6月の別名は水無月(みなづき)。水無月の「無(な)」は、「の」にあたる連体助詞で、「水の月」という意味を持つ。
6月といえば、日本では「梅雨」と呼ばれる長雨の季節。また、田に水を引く時期でもある。長らく農耕民族として生きてきた日本人にとって雨は恵そのものだった。
この記事では、日本人の雨に対する感性と、梅雨の過ごし方について解説しよう。
梅雨とは
梅雨とは、日本の5月末から7月中旬頃まで続く、雨がよく降るシーズンのこと。日本は四季が豊かだが、1ヶ月半ほど続く梅雨を入れると五季の国とも呼ばれている。
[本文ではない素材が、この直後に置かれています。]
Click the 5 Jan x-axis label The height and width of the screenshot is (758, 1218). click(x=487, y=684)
その雨量は世界有数で、日本人は雨に悩まされながらも雨の恩恵を受け、雨とともに生きてきた。
日々の暮らしの中で雨を深く観察し、細かな違いを見分けてきたため、日本には雨を表現する言葉がたくさんある。一説によると、雨の呼び名だけで400語以上あるともいう。
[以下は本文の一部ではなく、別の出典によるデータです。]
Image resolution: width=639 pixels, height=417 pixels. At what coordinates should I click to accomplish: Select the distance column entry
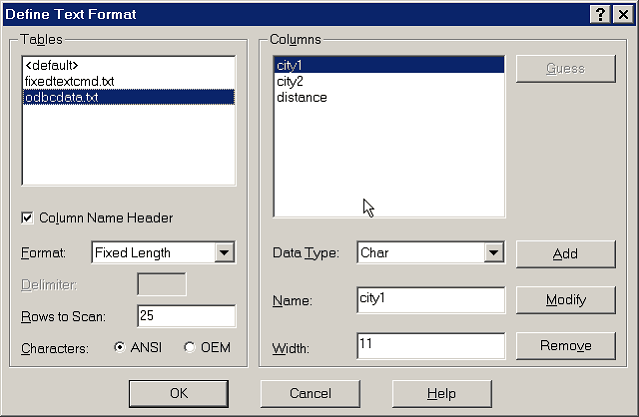tap(301, 97)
雨は多くの詩に詠まれ、浮世絵のモチーフとしてもたびたび描かれてきた。こうしたことから、日本人は古来より、独自の感性で雨を楽しんできたことがうかがえる。
しっとりと穏やかな雨が降り続く梅雨の季節は、日本人の持つ静の美意識に触れることができるだろう。
梅雨と梅仕事
梅雨とは「梅の実が熟す頃に降る雨」という意味を持つ。梅は古くから日本人に愛されてきた花だ。
今の日本人にとって花見といえば桜だが、奈良時代(710〜794年)から平安時代(794〜1185年)初期にかけては、梅の鑑賞が主流だった。日本最古の和歌集「万葉集」には、梅を詠んだ句が118首あり、桜の44首に比べるとはるかに多い。
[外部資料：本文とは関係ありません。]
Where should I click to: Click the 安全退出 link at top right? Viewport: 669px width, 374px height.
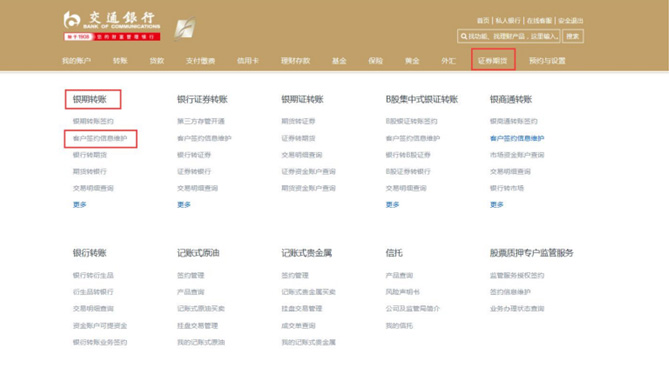point(570,20)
また、花を楽しむだけでなく、梅の実も食用として利用されてきた。梅は、塩や酒に漬け込むことで長期保存できるため、仕込んでおくとなにかと重宝する。
梅を使った食べ物で代表的なものが梅干しだ。梅干しとは青梅を塩漬けにして、天日で干し上げたもの。疲労回復や殺菌作用のあるクエン酸やミネラルが豊富に含まれ、昔から「朝夕に梅干食べれば医者いらず」といわれている。
梅の実の収穫が始まる梅雨の頃、梅の仕込みが始まる。暑い夏に向けて、理にかなった作業といえるだろう。梅仕事には、日本人の暮らしの知恵が詰まっている。
梅雨の楽しみ方
せっかく日本を訪れたのに雨続き…。だからといって楽しむことをあきらめる必要はない。ここでは、梅雨だからこその楽しみ方をご紹介しよう。
アジサイを見に行く
梅雨の楽しみといえばアジサイだ。晴れの日もいいが、雨の中でしっとりと咲き誇る姿は、格別な美しさがある。青紫色や赤紫色の花と葉の緑は、雨に濡れるといっそう鮮やかに映える。じめじめとした日も、見る人の心を晴れやかにしてくれる。日本各地にアジサイの名所があるので、ぜひ訪れてみてはいかがだろうか。
花しょうぶを見に行く
花しょうぶも梅雨時に咲く代表的な花のひとつ。日本で改良され発達した伝統的な園芸植物で、日本の気候風土と日本人独特のきめ細やかな感性が反映されている。はかなげながら凛とした立ち姿が美しく、愛でる者の背中をそっと伸ばしてくれるだろう。
傘を買う
雨の多い日本は傘の先進国だ。カラーや柄のバリエーションが豊富で、見ているだけでも楽しめるだろう。ボタンをひとつ押すだけで傘が開くワンタッチ傘など、機能が充実している。和を感じさせる蛇の目傘や、コンパクトで携帯しやすい折りたたみ傘は、外国人観光客からも人気が高い。お土産にもおすすめだ。